There are many, and the word bio comes from a Greek word which is bios and it means organic life.
Whenever you hear the word bio at the start of a word, it will normally be related to life.
The next part of this word is mimic.
You might've heard the word mimic, to mimic someone, that means to impersonate.
So if we've got bio, mimic, so biomimicry, the whole word that you can see now, biomimicry, you say it as well, please, biomimicry.
You can guess that this means that we're going to look at nature and copy it.
It's not just the way that nature looks.
It's the way that nature works.
And nature has gone through evolution for nearly 4 billion years.
That's an awful lot of research and development to make sure that it functions well.
So what does biomorphic mean?

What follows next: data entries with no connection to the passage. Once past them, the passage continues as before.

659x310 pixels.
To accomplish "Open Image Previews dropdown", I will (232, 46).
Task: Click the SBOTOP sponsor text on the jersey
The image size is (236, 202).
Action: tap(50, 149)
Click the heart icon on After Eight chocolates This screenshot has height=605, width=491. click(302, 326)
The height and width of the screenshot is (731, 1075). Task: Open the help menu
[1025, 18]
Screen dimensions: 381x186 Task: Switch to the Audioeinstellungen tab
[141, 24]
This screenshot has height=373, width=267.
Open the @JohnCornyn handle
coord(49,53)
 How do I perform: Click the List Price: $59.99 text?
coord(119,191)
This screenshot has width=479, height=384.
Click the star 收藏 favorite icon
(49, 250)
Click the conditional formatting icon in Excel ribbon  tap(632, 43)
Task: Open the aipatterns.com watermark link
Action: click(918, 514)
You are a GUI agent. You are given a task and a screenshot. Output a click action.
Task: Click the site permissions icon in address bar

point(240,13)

We'll break down the word again.
It's got the same beginning as the previous word, bio.
Which country does that word stem from? That's it, Greece.

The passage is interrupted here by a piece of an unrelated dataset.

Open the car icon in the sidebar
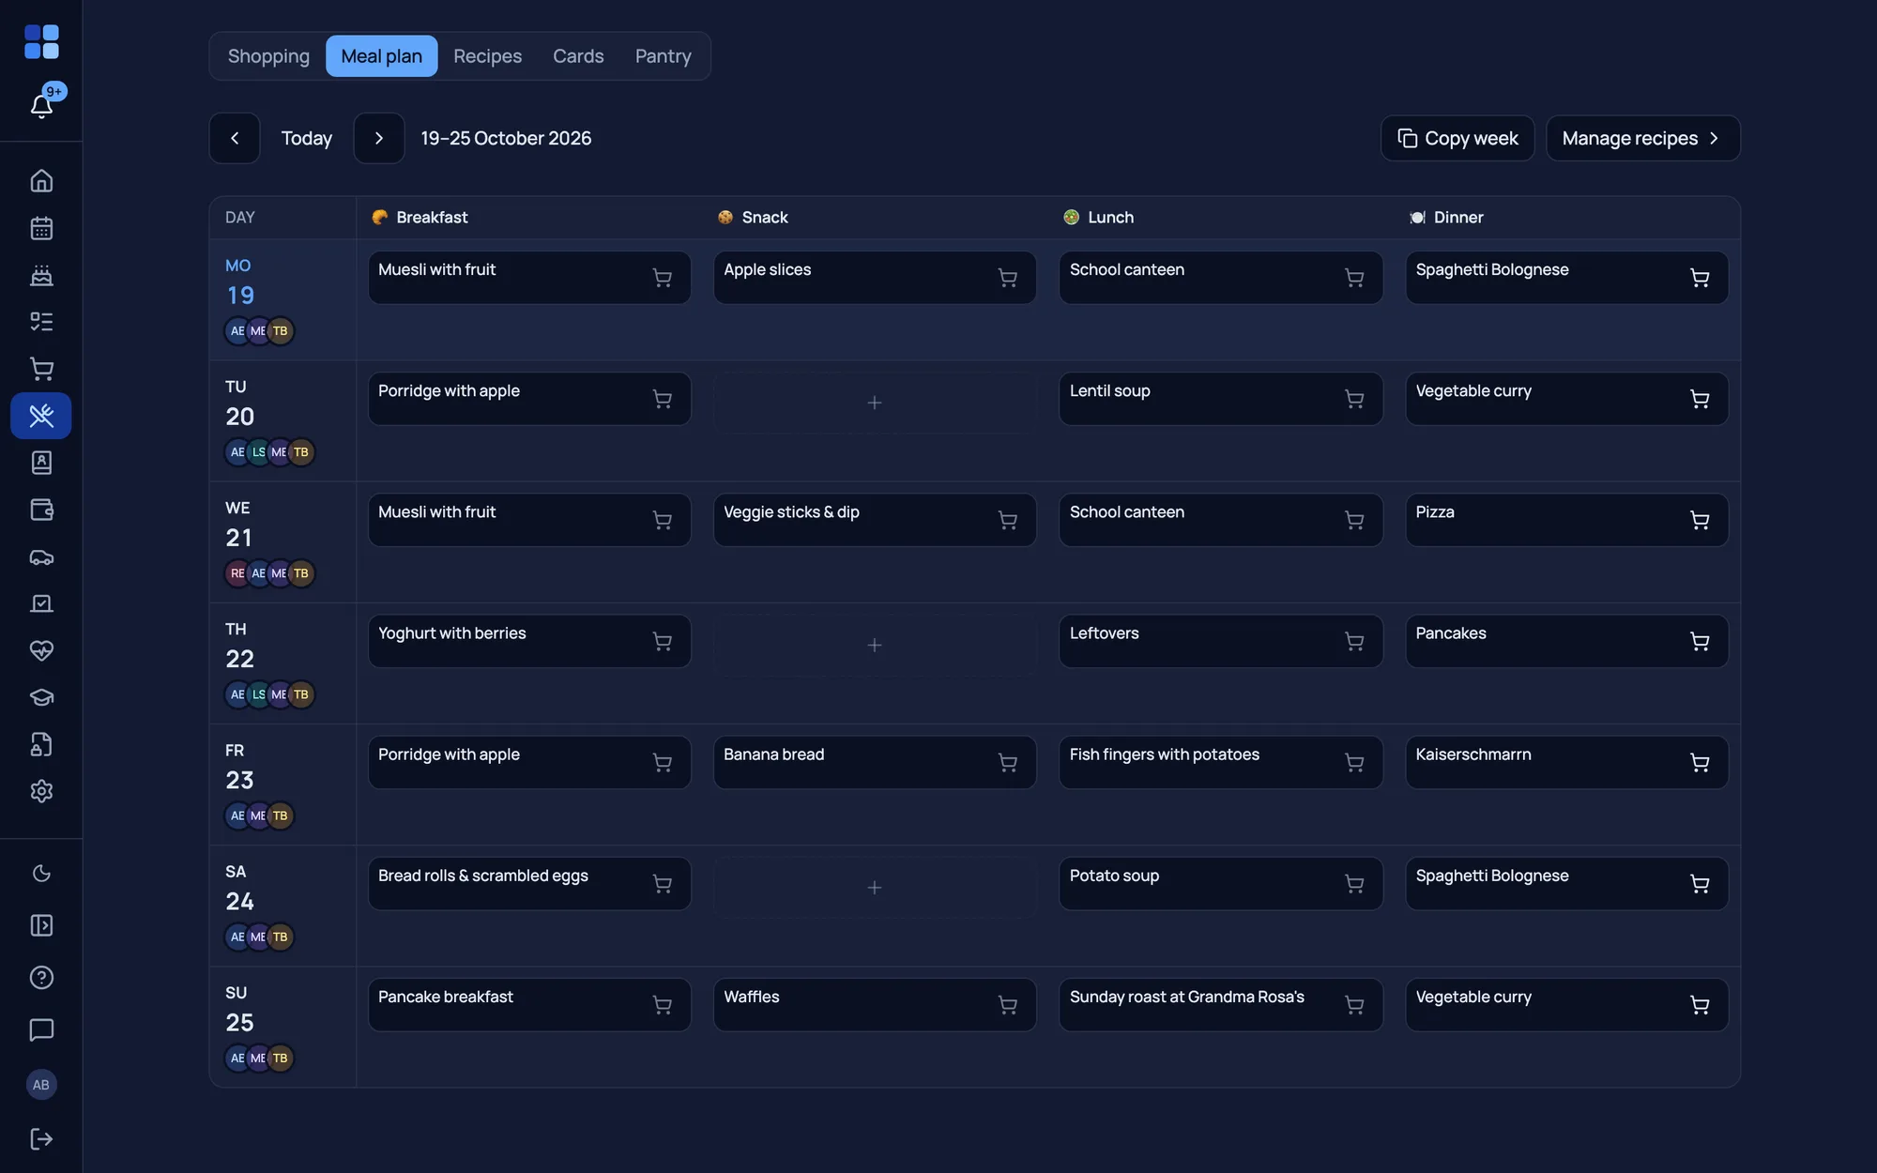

So it's from the word bios, which is a Greek word, and that means organic life.
The next part of the word is morphic.
You might've heard the word morph.
To morph into something would mean that you would change your appearance.
So the word morphic, it means to take the form of.
So if we put those two words together, we've got biomorphic.
And this means that designers will look to nature to inspire the way that something looks.
So the difference between biomimicry and biomorphic means that biomimicry means that designers will look to nature to help solve a design issue.
And biomorphic means that they will look to nature to inspire the way that something looks.
Nature has gone through evolution for nearly 4 billion years to be as perfect as it is.
So it's a great source of inspiration for solving problems and making sure that things look amazing.
We're now going to look at a couple of examples where nature has been used to inspire.
On this slide, to the left, you can see a kingfisher.
And to the right, you can see a high-speed train.
If you look closely at the pictures, do you think that the train has been inspired from the way that the kingfisher looks, or to do with the way that the kingfisher moves? It's an incredibly fast moving bird.
If we think back to what biomimicry and biomorphic mean, what arguments could be made that this is an example that covers both? The train has clearly been inspired by the way that the kingfisher looks, but it also takes inspiration from the speed.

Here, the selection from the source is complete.